→ **INSTRUCTIONS FOR THE TASK**: Return every line of the material below verbatim, omitting the pictures.

→ **RECORDS FOR THIS TASK**:
========

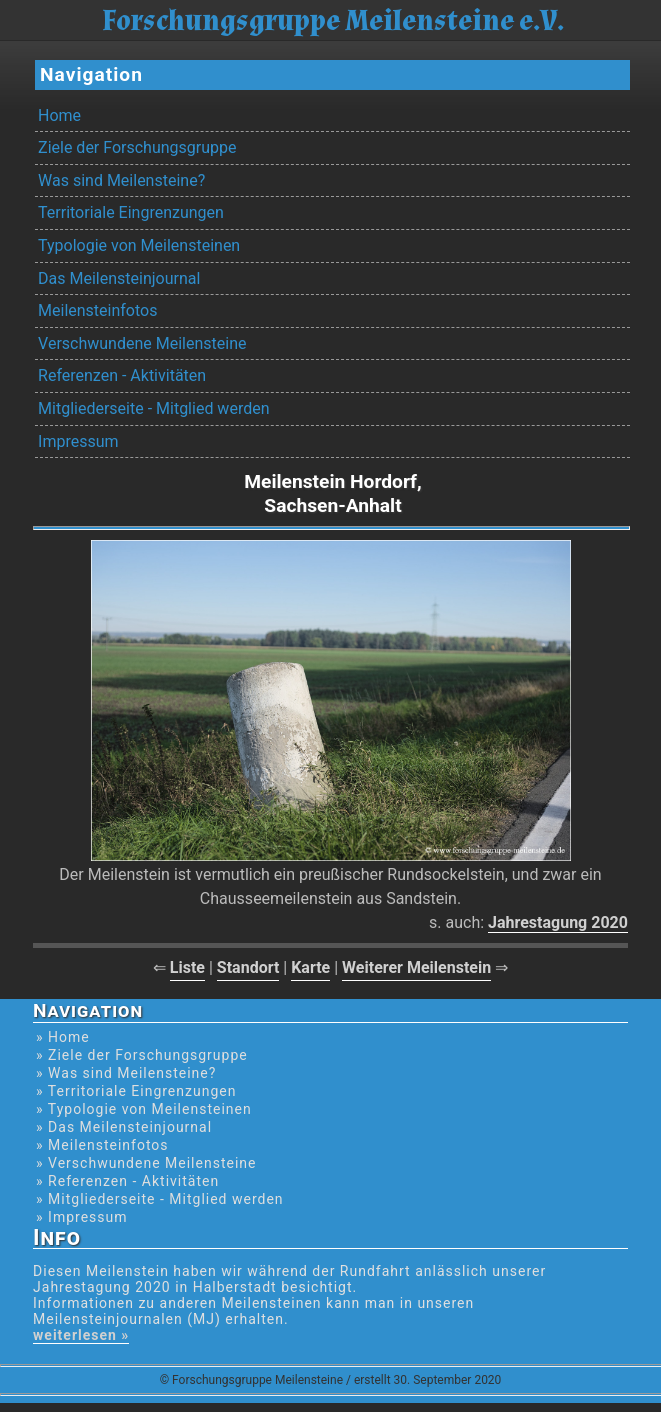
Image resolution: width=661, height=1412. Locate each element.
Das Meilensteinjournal (119, 278)
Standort (248, 967)
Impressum (78, 441)
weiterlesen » (81, 1335)
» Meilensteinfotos (102, 1145)
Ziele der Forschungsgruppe (137, 147)
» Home (63, 1037)
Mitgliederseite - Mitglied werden (153, 408)
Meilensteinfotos (97, 310)
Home (59, 115)
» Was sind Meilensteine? (126, 1073)
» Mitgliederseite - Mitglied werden (160, 1199)
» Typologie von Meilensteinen (144, 1109)
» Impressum (81, 1217)
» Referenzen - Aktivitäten (127, 1181)
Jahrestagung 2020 (558, 922)
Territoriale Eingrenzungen (131, 212)
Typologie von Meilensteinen (139, 245)
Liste (187, 967)
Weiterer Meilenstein (416, 967)
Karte (310, 967)
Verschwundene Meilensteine (142, 343)
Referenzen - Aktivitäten (122, 375)
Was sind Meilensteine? (121, 180)
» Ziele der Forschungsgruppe (142, 1055)
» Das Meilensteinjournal (124, 1127)
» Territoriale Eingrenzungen (136, 1091)
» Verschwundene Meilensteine (146, 1163)
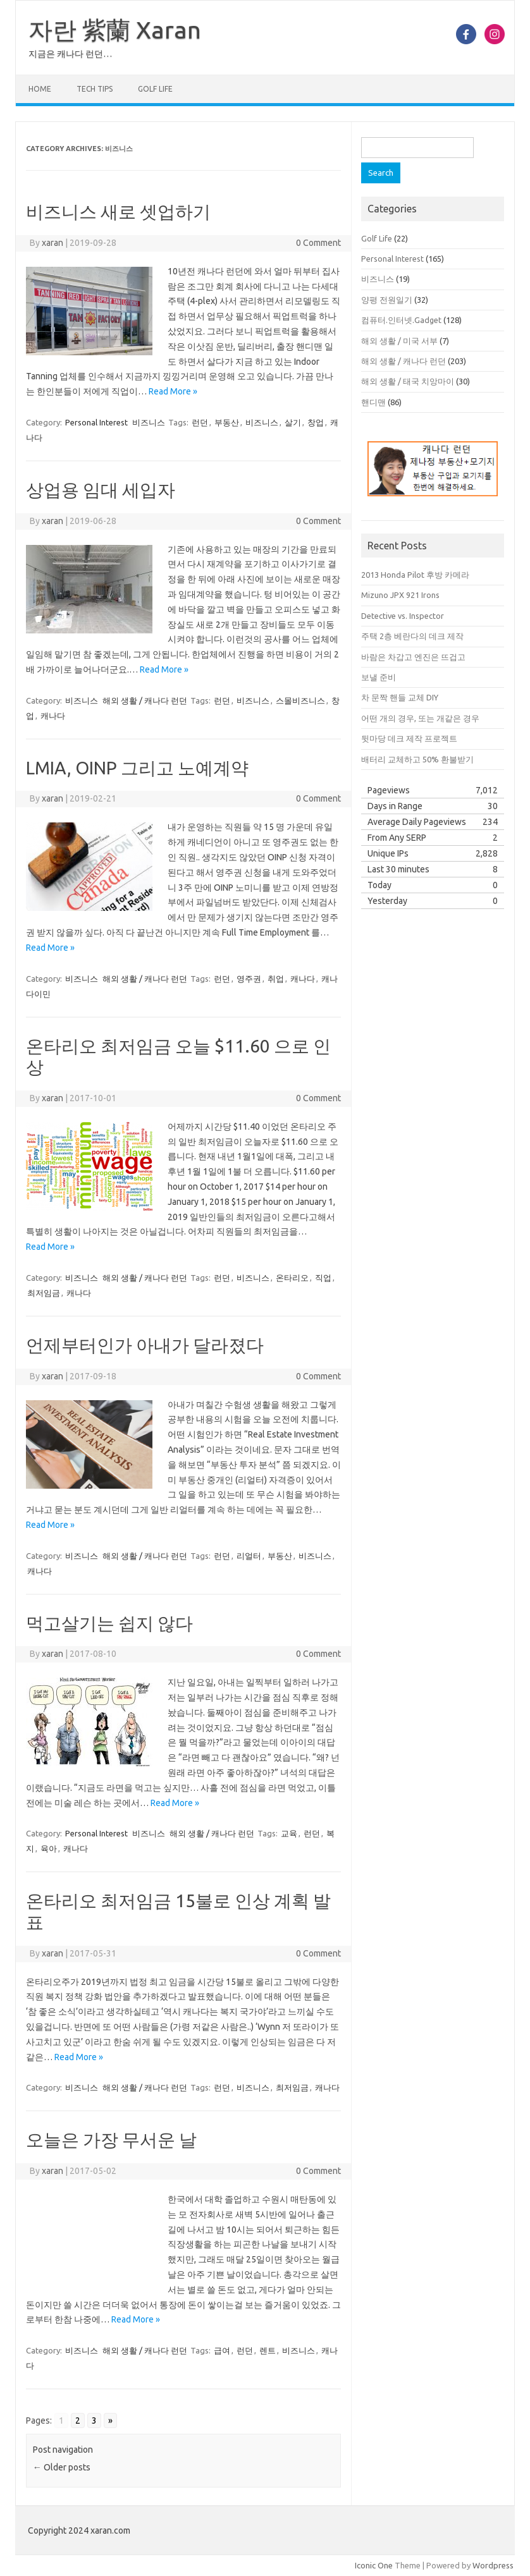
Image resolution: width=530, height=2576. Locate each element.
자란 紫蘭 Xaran (114, 29)
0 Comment (318, 243)
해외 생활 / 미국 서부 (399, 340)
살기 (293, 422)
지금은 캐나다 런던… (70, 54)
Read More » (173, 391)
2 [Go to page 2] (77, 2420)
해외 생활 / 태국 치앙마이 (407, 381)
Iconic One (374, 2565)
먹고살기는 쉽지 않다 (109, 1623)
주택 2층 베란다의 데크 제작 (412, 636)
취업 (276, 978)
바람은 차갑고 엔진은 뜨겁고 (413, 656)
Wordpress (493, 2565)
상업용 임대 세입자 (100, 489)
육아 (48, 1848)
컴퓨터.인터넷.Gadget (401, 319)
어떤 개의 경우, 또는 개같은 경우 (420, 718)
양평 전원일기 (386, 299)
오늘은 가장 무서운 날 (111, 2139)
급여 (222, 2350)
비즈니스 (148, 422)
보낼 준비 (378, 677)
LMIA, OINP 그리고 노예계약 (137, 768)
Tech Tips (95, 89)
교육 (289, 1833)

========

→ **SOLVED EXERCISE**:
Image resolution: width=661, height=1412. Locate each element.
Das Meilensteinjournal (119, 278)
Standort (248, 967)
Impressum (78, 441)
weiterlesen » (81, 1335)
» Meilensteinfotos (102, 1145)
Ziele der Forschungsgruppe (137, 147)
» Home (63, 1037)
Mitgliederseite - Mitglied werden (153, 408)
Meilensteinfotos (97, 310)
Home (59, 115)
» Was sind Meilensteine? (126, 1073)
» Mitgliederseite - Mitglied werden (160, 1199)
» Typologie von Meilensteinen (144, 1109)
» Impressum (81, 1217)
» Referenzen - Aktivitäten (127, 1181)
Jahrestagung 2020 (558, 922)
Territoriale Eingrenzungen (131, 212)
Typologie von Meilensteinen (139, 245)
Liste (187, 967)
Weiterer Meilenstein (416, 967)
Karte (310, 967)
Verschwundene Meilensteine (142, 343)
Referenzen - Aktivitäten (122, 375)
Was sind Meilensteine? (121, 180)
» Ziele der Forschungsgruppe (142, 1055)
» Das Meilensteinjournal (124, 1127)
» Territoriale Eingrenzungen (136, 1091)
» Verschwundene Meilensteine (146, 1163)
Image resolution: width=530, height=2576. Locate each element.
자란 紫蘭 Xaran (114, 29)
0 Comment (318, 243)
해외 생활 / 미국 서부 (399, 340)
살기 (293, 422)
지금은 캐나다 런던… (70, 54)
Read More » (173, 391)
2 [Go to page 2] (77, 2420)
해외 생활 / 태국 치앙마이 (407, 381)
Iconic One (374, 2565)
먹고살기는 쉽지 않다 (109, 1623)
주택 2층 베란다의 데크 제작 (412, 636)
취업 (276, 978)
바람은 차갑고 엔진은 뜨겁고 (413, 656)
Wordpress (493, 2565)
상업용 임대 세입자 (100, 489)
육아 (48, 1848)
컴퓨터.인터넷.Gadget (401, 319)
어떤 개의 경우, 또는 개같은 경우 (420, 718)
양평 전원일기 (386, 299)
오늘은 가장 무서운 날 (111, 2139)
급여 (222, 2350)
비즈니스 (148, 422)
보낼 준비 (378, 677)
LMIA, OINP 그리고 노예계약 (137, 768)
Tech Tips (95, 89)
교육 (289, 1833)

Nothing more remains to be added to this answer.